▶ [SHORT EXERCISE] Rescale the lines between the one holding "You are a computer-use" and the one holding "click(x=560, y=1030)", inclusive, and give them again with the requests included: multiply every click coordinate in the answers by 1.95 and round to whole numbers, with halves going up. Return only those lines and leave out the pictures.

▶ [DATA ROWS]
▬▬▬▬▬▬

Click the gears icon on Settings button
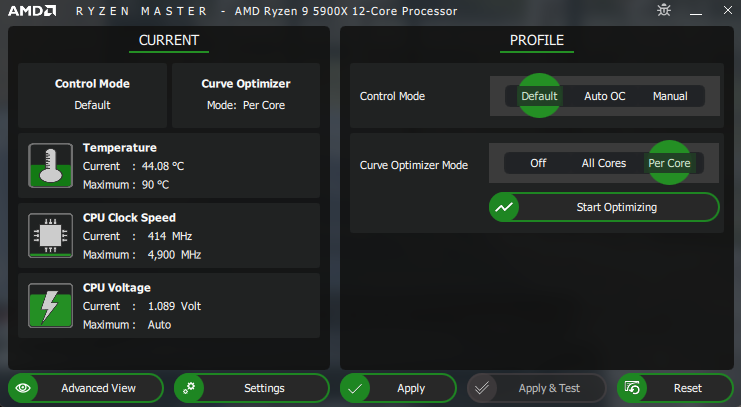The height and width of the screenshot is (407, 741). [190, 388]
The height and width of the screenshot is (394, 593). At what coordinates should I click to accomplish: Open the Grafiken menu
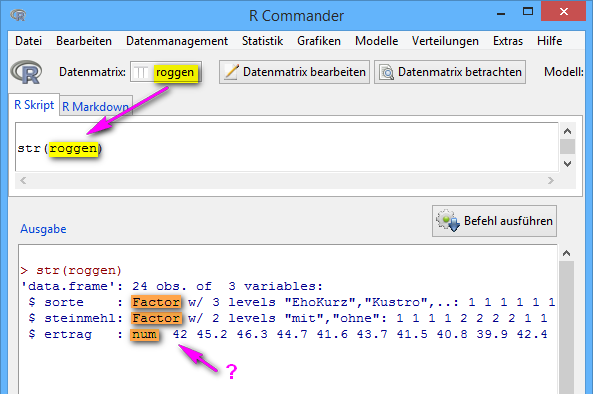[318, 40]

▬▬▬▬▬▬

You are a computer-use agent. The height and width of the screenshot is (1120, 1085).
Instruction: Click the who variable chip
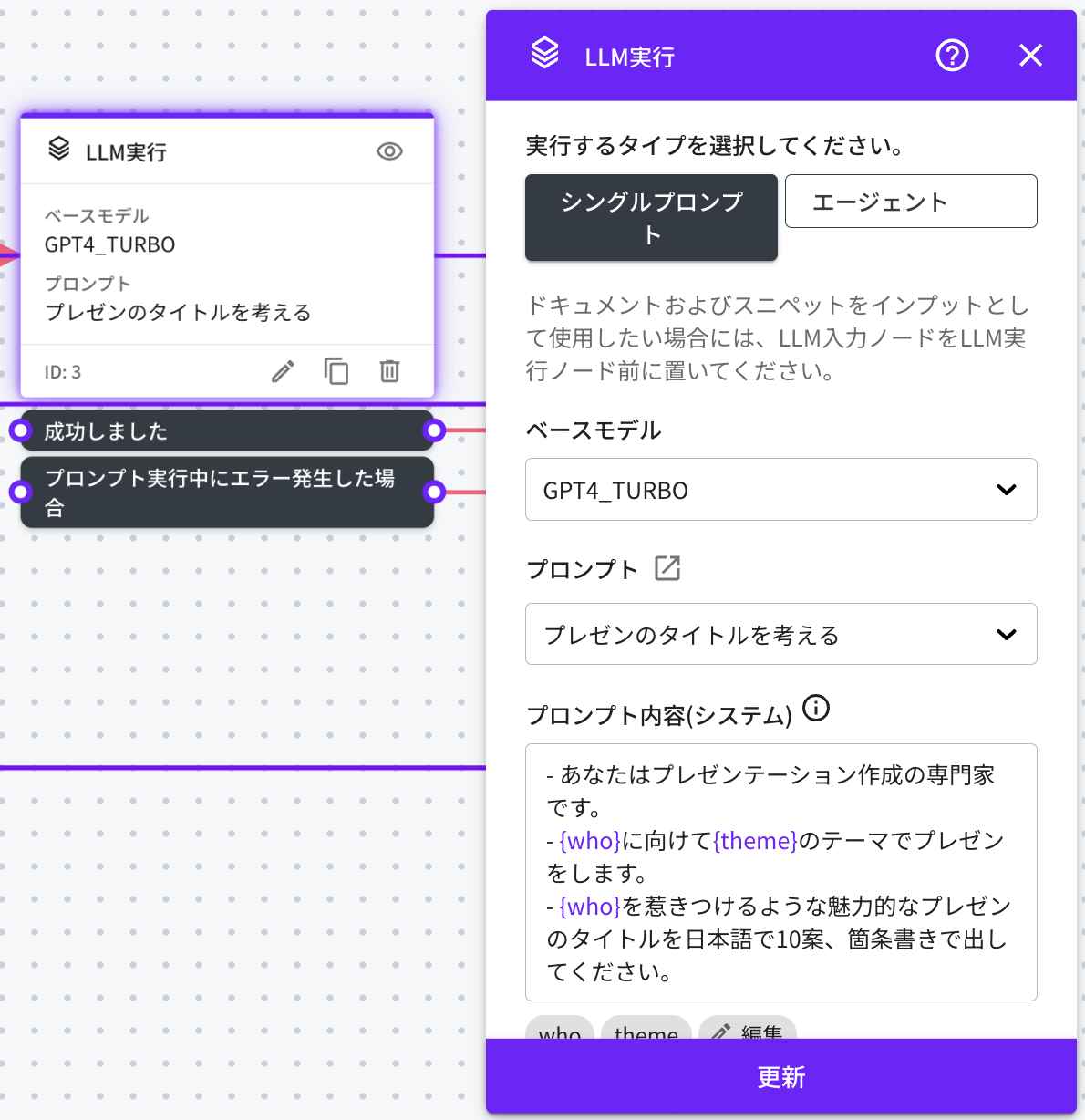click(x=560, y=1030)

▬▬▬▬▬▬

▶ [EXPECTED ANSWER]
You are a computer-use agent. The height and width of the screenshot is (1120, 1085).
Instruction: Click the who variable chip
click(x=1092, y=2009)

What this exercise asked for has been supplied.